By Keith Coffman
DENVER (Reuters) - Cold-case detectives have positively matched a deceased serial killer's DNA to the decades-old murders of four women in Denver, and they suspect that he may be responsible for as many as 26 unsolved homicides, authorities said on Wednesday.
Vincent Groves, who was convicted of three slayings and died in prison of natural causes in 1996, has now been tied conclusively to the slayings of three other women in 1979 and one more in 1988, Denver District Attorney Mitch Morrissey said in an interview.
"I fully expect we will tie him to at least one, and possibly three or four other unsolved cases" through DNA, Morrissey said.
Morrissey said investigators were examining possible connections between Groves and 26 unsolved murders but may not be able to positively link him to the entire batch of homicides for which he is a suspect.
Groves was sentenced to life in prison in 1990 for two murders he committed while on parole for a 1982 second-degree murder conviction.

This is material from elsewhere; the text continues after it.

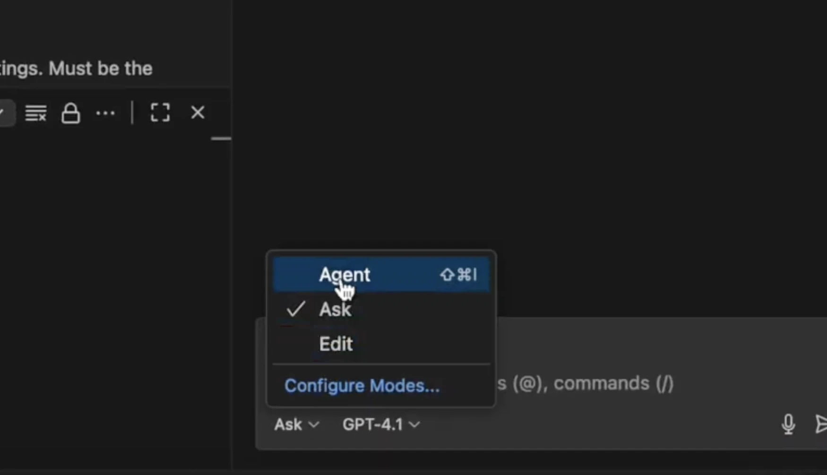This screenshot has width=827, height=475.
Task: Close the panel with the X icon
Action: click(198, 112)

The women Groves killed or is suspected of killing ranged from prostitutes and drug addicts to women he knew from church or in business, Morrissey said.
The victims were typically strangled and sexually assaulted before their bodies were dumped in alleys, rural areas or in the mountains west of Denver, the prosecutor said.
The latest cases positively tied to Groves were closed with the help of a U.S. Justice Department grant that paid for Denver police to use DNA analysis in examining some 250 unsolved murders between 1970 and 1984.
Once detectives learned Groves had a terminal illness, they went to interview him in person seeking confessions to any additional murders he had been suspected of committing.
"He would toy with the detectives and admit he knew the victims or that he was the last person to be seen with them but never confessed to the killings," Morrissey said.
But advances in DNA-identification techniques definitively linked Groves to the four additional cases announced on Wednesday, and relatives of the four victims were notified of the DNA matches before authorities made the results public, Morrissey said.
"He destroyed so many lives, but the families can at least get some sense of closure," he said.